For centuries garlic has been hailed for its health benefits but cardiovascular researchers from the University of Connecticut School of Medicine said they have the first scientific evidence that freshly crushed garlic has more potent heart-healthy effects than dried garlic.
Their study, based on feeding garlic to rats for 30 days, also challenged the belief that most of garlic's benefits are due to its rich array of antioxidants.
The researchers found instead that garlic's heart-healthy effects seemed to result mainly from hydrogen sulfide, a chemical signaling substance formed after garlic is cut or crushed and relaxes blood vessels when eaten.

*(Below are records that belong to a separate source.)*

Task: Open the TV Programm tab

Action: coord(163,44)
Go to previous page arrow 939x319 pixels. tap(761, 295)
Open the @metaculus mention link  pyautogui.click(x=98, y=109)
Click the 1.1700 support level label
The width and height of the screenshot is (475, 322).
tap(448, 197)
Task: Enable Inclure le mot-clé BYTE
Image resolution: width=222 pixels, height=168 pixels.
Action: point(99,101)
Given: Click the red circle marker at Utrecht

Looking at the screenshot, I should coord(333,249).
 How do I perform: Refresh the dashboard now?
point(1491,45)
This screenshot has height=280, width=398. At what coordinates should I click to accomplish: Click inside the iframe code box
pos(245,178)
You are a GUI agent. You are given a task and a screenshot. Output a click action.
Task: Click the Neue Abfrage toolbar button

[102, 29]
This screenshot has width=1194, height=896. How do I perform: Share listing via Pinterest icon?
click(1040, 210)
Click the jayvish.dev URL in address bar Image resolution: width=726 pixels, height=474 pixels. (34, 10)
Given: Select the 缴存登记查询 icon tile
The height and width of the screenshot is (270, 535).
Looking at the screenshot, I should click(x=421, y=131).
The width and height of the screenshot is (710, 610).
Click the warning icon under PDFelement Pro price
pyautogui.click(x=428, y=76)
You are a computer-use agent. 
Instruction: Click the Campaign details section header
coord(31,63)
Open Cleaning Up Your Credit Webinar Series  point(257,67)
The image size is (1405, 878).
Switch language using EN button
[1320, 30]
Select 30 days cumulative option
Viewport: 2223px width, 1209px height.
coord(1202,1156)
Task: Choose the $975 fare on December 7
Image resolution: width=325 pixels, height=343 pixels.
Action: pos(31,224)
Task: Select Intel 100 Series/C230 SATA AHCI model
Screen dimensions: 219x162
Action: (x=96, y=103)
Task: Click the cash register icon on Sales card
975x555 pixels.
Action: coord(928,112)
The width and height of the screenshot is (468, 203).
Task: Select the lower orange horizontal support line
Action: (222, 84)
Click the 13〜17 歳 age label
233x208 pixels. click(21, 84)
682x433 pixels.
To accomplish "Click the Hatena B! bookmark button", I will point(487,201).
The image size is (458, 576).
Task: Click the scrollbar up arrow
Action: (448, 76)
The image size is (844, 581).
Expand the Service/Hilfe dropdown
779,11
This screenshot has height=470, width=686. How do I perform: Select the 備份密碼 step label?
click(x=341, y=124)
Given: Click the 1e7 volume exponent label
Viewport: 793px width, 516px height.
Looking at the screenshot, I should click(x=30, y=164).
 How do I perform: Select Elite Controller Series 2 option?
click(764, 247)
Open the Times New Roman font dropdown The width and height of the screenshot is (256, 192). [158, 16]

"Although best known as the stuff that gives rotten eggs their distinctive odor, hydrogen sulfide also acts as a chemical messenger in the body, relaxing blood vessels and allowing more blood to pass through," said researcher Dipak Das in a statement.
"Processed and cooked garlic, however, loses its ability to generate hydrogen sulfide."
The study, to be published in the Journal of Agricultural and Food Chemistry, was based on scientists giving freshly crushed garlic and processed garlic to two groups of lab rats.
They then studied how well the animals' hearts recovered from simulated heart attacks.
"Both crushed and processed garlic reduced damage from lack of oxygen, but the fresh garlic group had a significantly greater effect on restoring good blood flow in the aorta and increased pressure in the left ventricle of the heart," said Das.
He said these results were potentially important as there was growing interest among heart patients to use natural and complementary medicine. Figures showed that one in three American adults use some form of alternative medicine.
"The results of the present study strongly suggest that using fresh garlic would provide maximal and added benefits to the cardiovascular patients," he said.